AUS - Researchers Discover a New Coral Reef in Australia's Great Barrier Reef—the First Such Discovery in 120 Years
A researcher from the University of Granada (UGR) is co-leading a geological and biological research campaign that is being carried out at Australia's Great Barrier Reef (GBR)—the largest coral reef in the world.
Geologists, biologists, and marine ecologists from various Australian universities and research centers are participating in the campaign.
The research vessel Falkor has been the focal point of this expedition, starting out on September 30 and continuing until November 17. The work is being funded by the Schmidt Ocean Institute, a not-for-profit organization devoted to advancing and disseminating knowledge about the world's oceans.
Due to the COVID-19 restrictions currently imposed, only a small number of researchers, all of whom are Australian, are physically allowed on board the vessel this year. However, a novel feature of the research is that a large proportion of the team is successfully operating remotely, thanks to the technical resources with which the Falkor is equipped.
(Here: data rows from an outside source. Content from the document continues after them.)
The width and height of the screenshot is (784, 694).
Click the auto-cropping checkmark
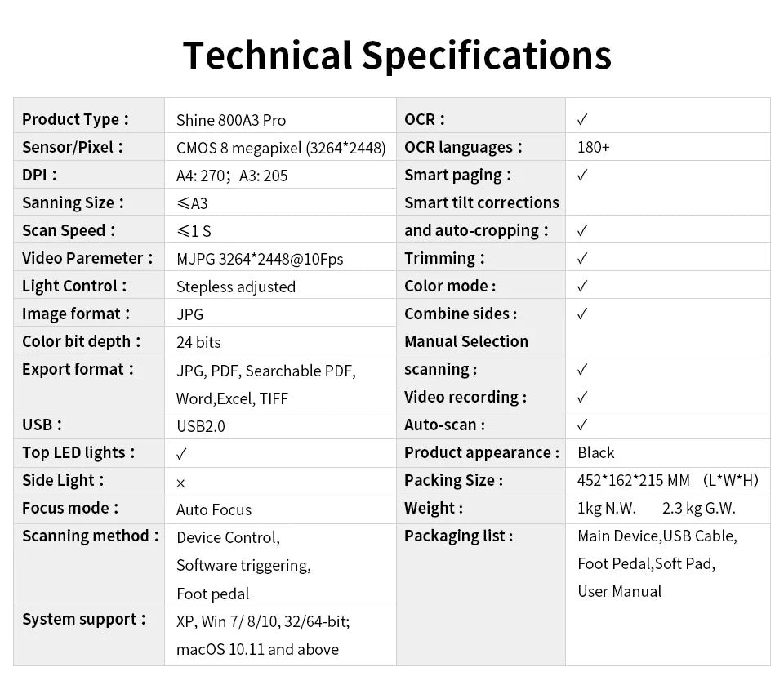(581, 231)
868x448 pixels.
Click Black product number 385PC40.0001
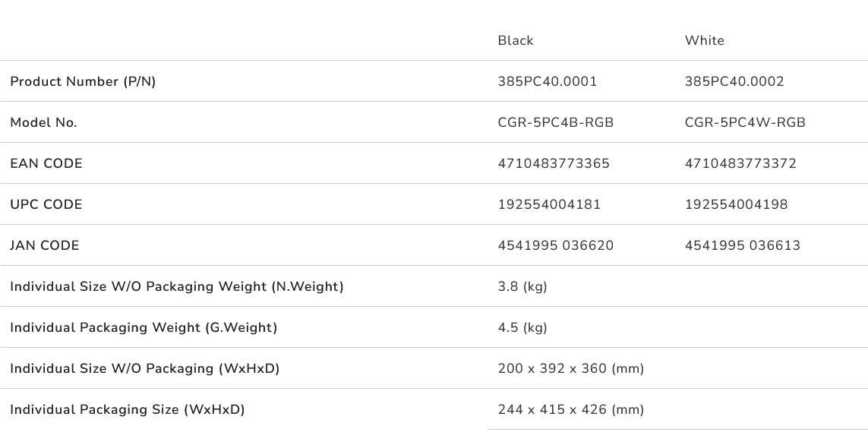point(547,82)
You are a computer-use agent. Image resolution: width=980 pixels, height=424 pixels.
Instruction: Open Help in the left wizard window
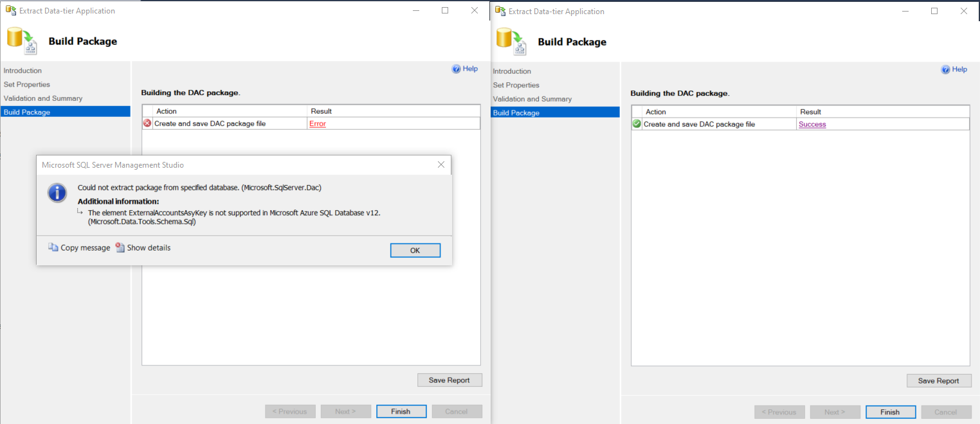465,68
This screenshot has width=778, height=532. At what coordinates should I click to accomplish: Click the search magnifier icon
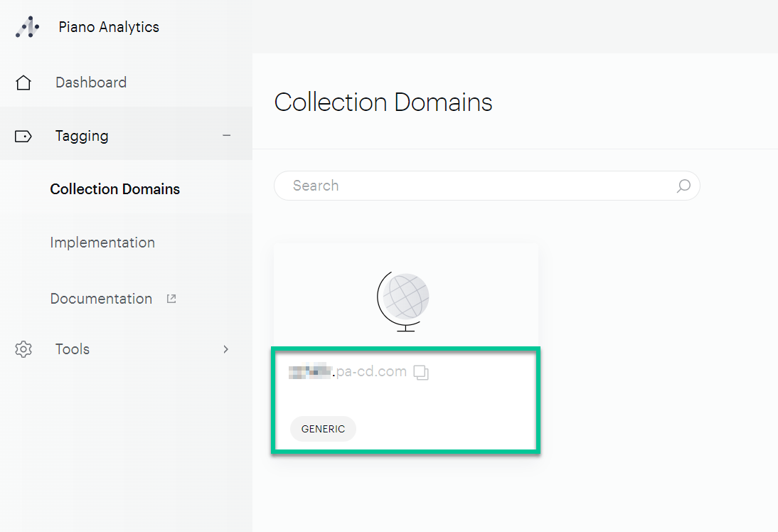tap(683, 186)
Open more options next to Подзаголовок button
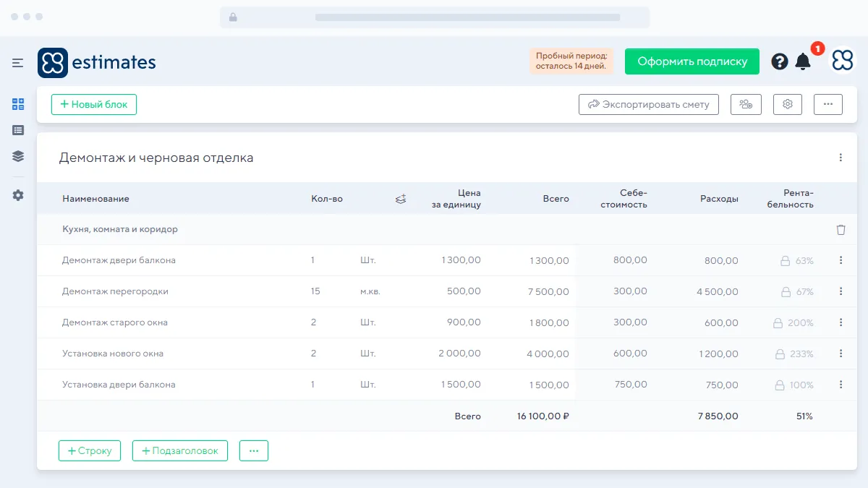 pos(254,451)
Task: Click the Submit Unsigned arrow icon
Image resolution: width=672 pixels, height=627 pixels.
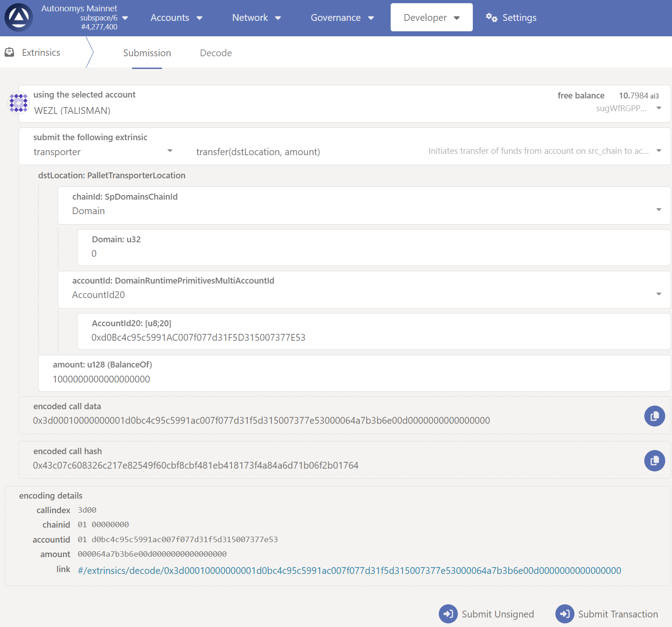Action: (448, 614)
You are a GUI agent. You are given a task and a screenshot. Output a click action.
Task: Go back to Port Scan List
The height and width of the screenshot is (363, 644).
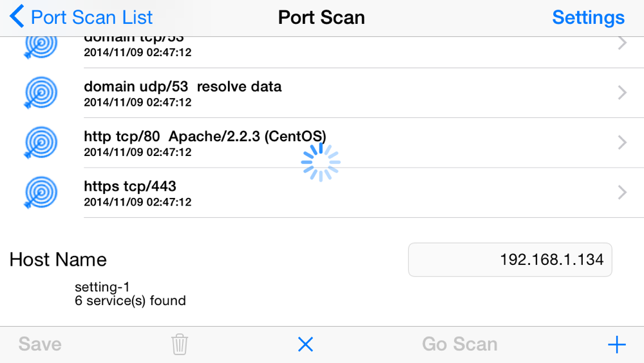[x=91, y=17]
One team member is Ángel Puga Bernabéu, a researcher at the UGR's Department of Stratigraphy and Paleontology, who is co-directing this campaign remotely from Granada.
Puga explains one particularly important new addition to the knowledge-base regarding the GBR: "On October 21, the Falkor discovered a new 'detached' reef, measuring 500 meters high off the seafloor. Its shallowest part, measuring 300 meters long and 50 wide, is located at a depth of about 40 meters [IMAGE 7]." This new reef is the first to be discovered in the GBR in 120 years.